LU À L’ACADÉMIE ROYALE DES SCIENCES ET BELLES-LETTRES DE BERLIN,
DANS UNE ASSEMBLÉE PUBLIQUE EXTRAORDINAIRE
CONVOQUÉE POUR CET OBJET, LE 26 NOVEMBRE 1778[1].

Messieurs,

Dans tous les siècles, surtout chez les nations les plus ingénieuses et les plus polies, les hommes d’un génie élevé et rare ont été honorés pendant leur vie, et encore plus après leur mort. On les considérait comme des phénomènes qui répandaient leur éclat sur leur patrie. Les premiers législateurs qui apprirent aux hommes à vivre en société ; les premiers héros qui défendirent leurs concitoyens ; les philosophes qui pénétrèrent dans les abîmes de la nature, et qui découvrirent quelques vérités ; les poëtes qui transmirent les belles actions de leurs contemporains aux races futures : tous ces hommes furent regardés comme des êtres supérieurs à l’espèce humaine.
  1. Tel est le titre de cet Éloge, dans les éditions séparées qui on furent faites en 1778, et dans les Œuvres de Frédéric II, roi de Prusse, qui en est l’auteur. Dans les éditions de Kehl, cet Éloge est imprimé dans le dernier volume (tome LXX, in-8°, ou tome XCII, in-12). Depuis lors on l’a imprimé le plus souvent dans le même volume que la Vie de Voltaire, disposition que nous avons suivie.

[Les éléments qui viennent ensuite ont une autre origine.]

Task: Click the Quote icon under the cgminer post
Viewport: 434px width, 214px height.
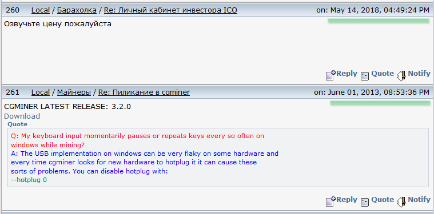Action: [365, 202]
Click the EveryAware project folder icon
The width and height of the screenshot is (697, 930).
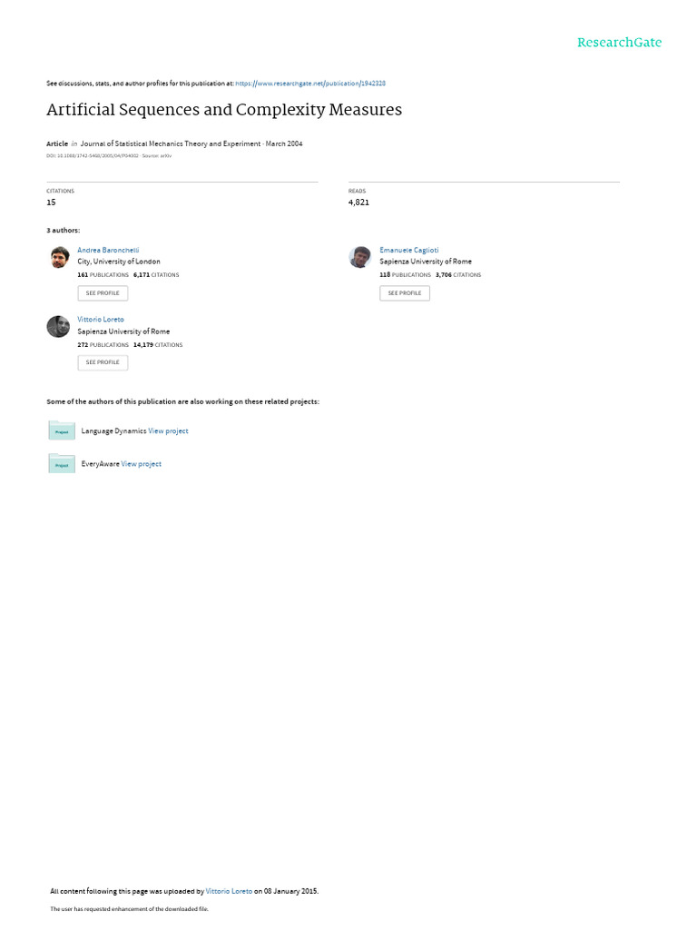[62, 463]
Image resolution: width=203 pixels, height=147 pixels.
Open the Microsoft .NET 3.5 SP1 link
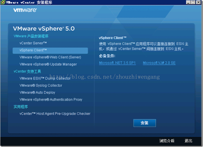tap(117, 63)
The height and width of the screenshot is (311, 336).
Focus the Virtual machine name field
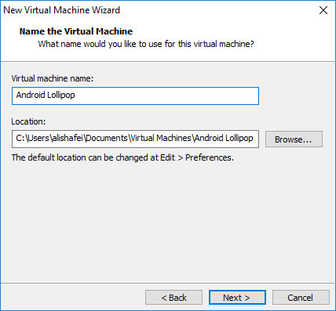point(135,96)
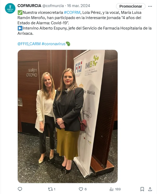The image size is (157, 194).
Task: Enlarge the attached photo of two women
Action: (x=68, y=116)
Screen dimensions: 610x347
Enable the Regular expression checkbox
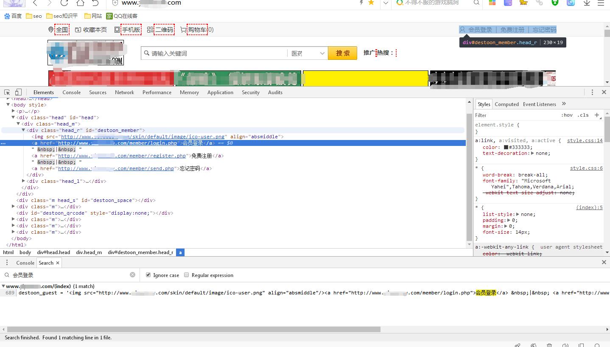point(186,275)
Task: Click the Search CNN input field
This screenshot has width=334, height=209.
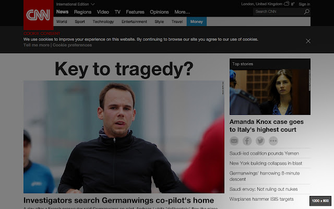Action: (278, 11)
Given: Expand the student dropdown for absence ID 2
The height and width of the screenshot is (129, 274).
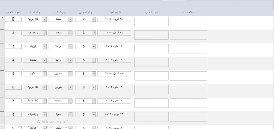Looking at the screenshot, I should tap(70, 33).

    Frédéric l’avait composé au camp de Schazlar, pendant la guerre de 1778 pour la succession de la Bavière.

    Grimm, en annonçant cet Éloge, dit dans sa Correspondance (janvier 1779) :

    « S’il était beau de voir, comme le dit M. de Voltaire, le grand Condé pleurant aux vers du grand Corneille, il est encore plus beau de voir le grand Frédéric au milieu du tumulte des armes consacrer quelques-unes de ses veilles à la mémoire du grand Voltaire.

    « Toute l’Europe sait que cet éloge est du roi de Prusse, et ce titre seul suffirait pour en faire un monument éternellement précieux aux lettres. Si l’on s’est permis de désirer quelque chose dans cet ouvrage, c’est que la forme en fût moins oratoire, moins académique ; on croit qu’un style plus abandonné lui eut laissé davantage l’empreinte du caractère et du génie de son auguste autour. Le plus grand prix dont cet éloge pouvait être susceptible, c’était de montrer sans cesse Frédéric à côté de Voltaire, le héros à côté de l’homme de lettres, unis par la même passion pour les arts, et se couvrant mutuellement de l’éclat de leur gloire. »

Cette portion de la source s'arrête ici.